◆ **PROBLEM STATEMENT**
Only the lines from the one containing "You are a GUI" to the end of the listing below should be returned, exactly as written and without pictures.

◆ **DATA TO USE**
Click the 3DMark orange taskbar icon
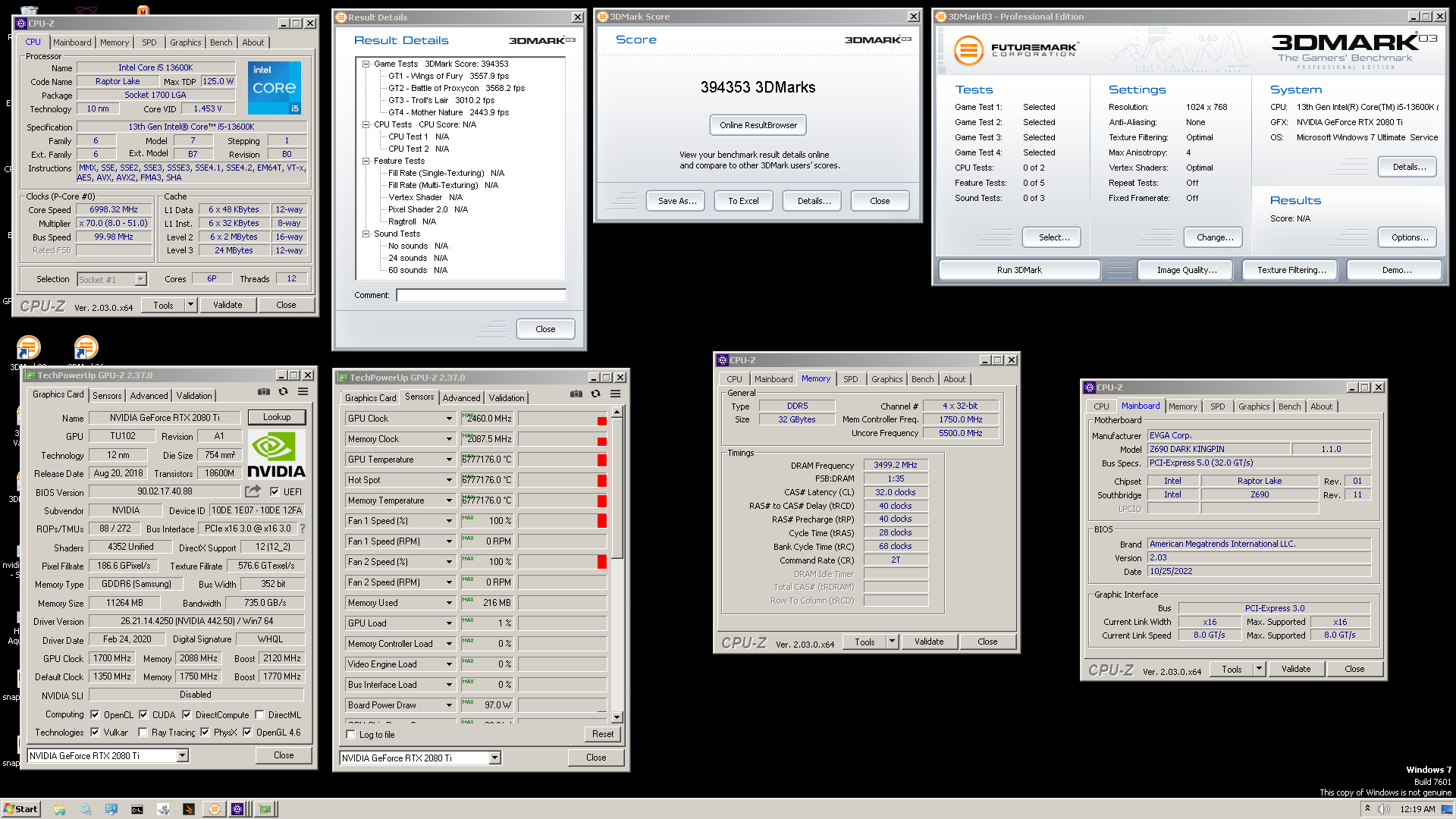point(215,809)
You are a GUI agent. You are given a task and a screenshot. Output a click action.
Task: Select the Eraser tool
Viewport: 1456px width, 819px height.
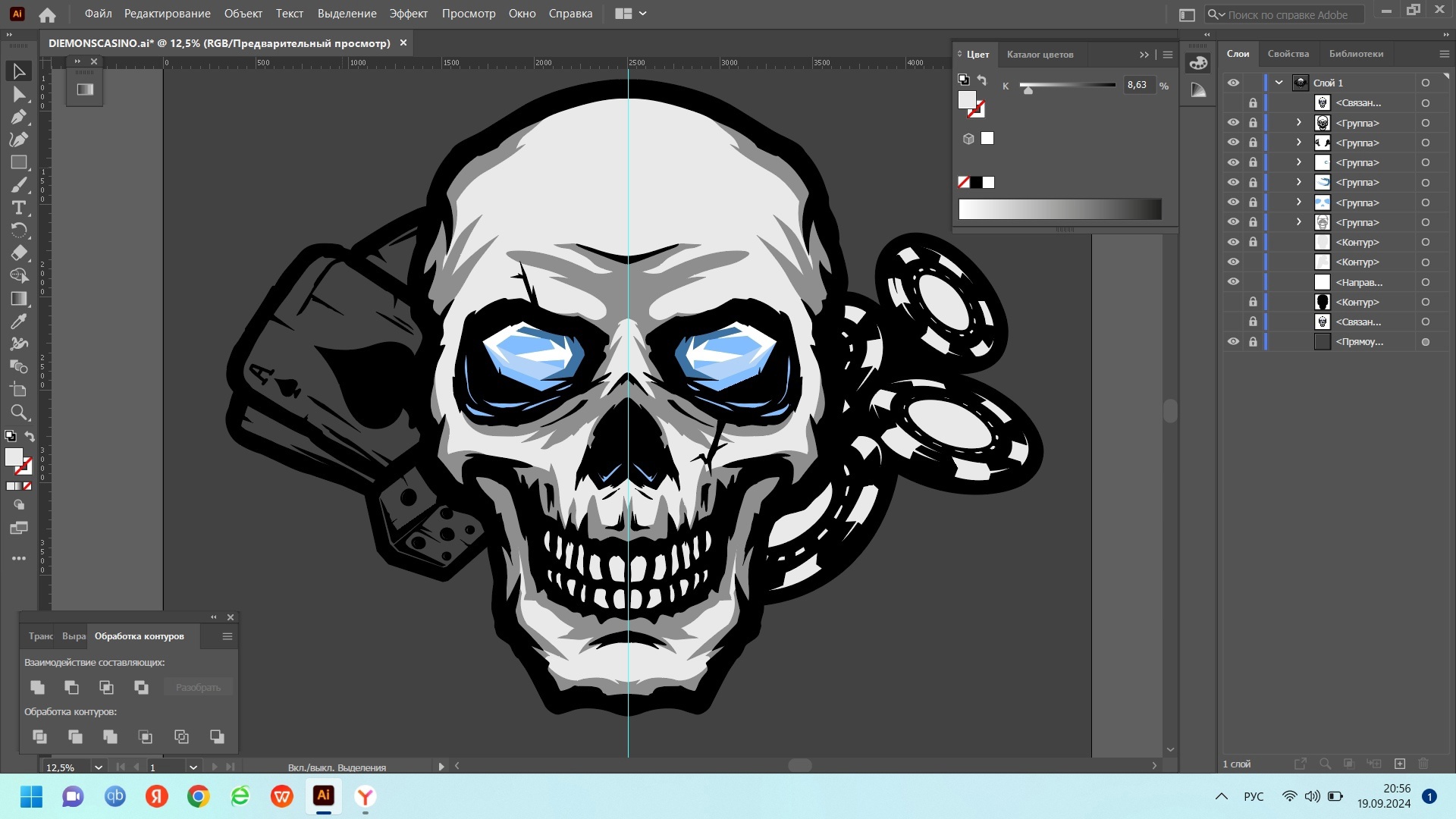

◆ **RESPONSE TO THE EXERCISE**
You are a GUI agent. You are given a task and a screenshot. Output a click action.
Task: Select the Eraser tool
Viewport: 1456px width, 819px height.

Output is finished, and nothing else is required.